Check out Tom’s channel on My ASD Journey.
As part of Thomas’ journey of self-discovery since his ASD diagnosis – “Discovering Autism” became a way to share the experiences of individuals with autism and those who’s lives have been touched by autism, to promote a better understanding of autism by all. You can see other interviews and more about his experiences at “My ASD Journey” on YouTube. You can also see how he expressed different thoughts about becoming autistic in his “posters” on FaceBook called “Signs of Autism”.
It’s a lot to take in at once. ASD Level 1 was handed to me before I even knew what it
even meant. My voc rehab counselor suggested that I figure out if something else was going on besides just anxiety (after work-related error in judgment). Since she mentioned Aspergers specifically I sought out a specialist in the field. I fully expected to be told that this was me barking up the wrong coconut tree because I knew nothing about autism. Rainman, Baron-Cohen tests, and part of the “Pretending to be Normal” book seemed completely foreign and didn’t speak to me at all. All I had out of the pic on the left is “Difficulty in interactions with others”. Not much of match, right? I totally get why anyone would be reluctant to bother seeking a diagnosis.
I was already forty at this point. I’d been introspective my whole life. How could I not know this about myself? I knew everything… I had taken every test. I had read so many books, from Astrology to what Jungian archetypes fit me. I never had developmental delays according to my parents. I’m “normal”, just weird, right?
Nope. She said she knew in 15 seconds. *facepalm*
I googled the PsychologyToday for a local psychologist that would be PhD and a specialist in this field. This one, “Mary”*, said she was caring and kind, and that’s another story, but I bought it. I made the appointment. I sat down in the room, and I threw my life down on the floor before her.
I talked about my divorce, my education, my difficulties at work, my layoffs/firings, my parents, the years being stuck, and on and on. I talked about my upcoming trip to England, and how I love learning about cultures. I shared my “special interests” in politics, logic, history, and mythology. It all came out in one epic infosplatter.
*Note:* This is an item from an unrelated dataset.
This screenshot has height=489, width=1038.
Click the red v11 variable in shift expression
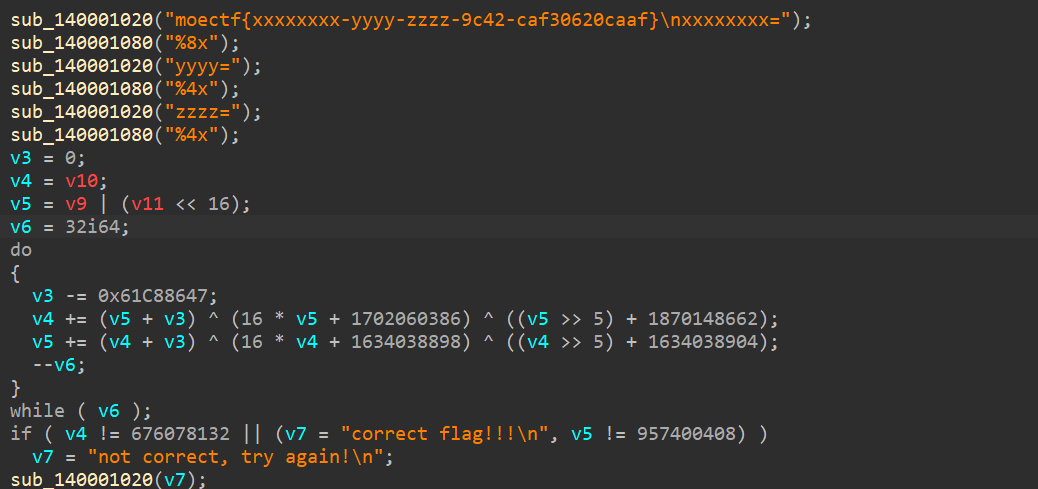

Then I said, resolutely, that I wanted to know if maybe I was Autistic and the reason why. To my surprise, the answer was, “Yes.” And that’s when she said she knew “in 15 seconds”. That was her actual words. She told me I’d have to go through some testing to be sure, but it appeared she was already decided.
My head spun. I was almost angry. How many people would say they know your most inner self in 15 seconds? A gypsy fortune teller at some weird carnival in a horror film? The next week I was in a stupor. I started to google more about what this meant, and still I was lost on how this could be me. I wasn’t googling women and female in my searches yet because I just didn’t know there would be a difference.
The next two visits spanned my assessment. She wanted answers to specific traits common to our neurotype, although looking back, it was still male gendered or neutral traits, not what is common to women. Still, I fit.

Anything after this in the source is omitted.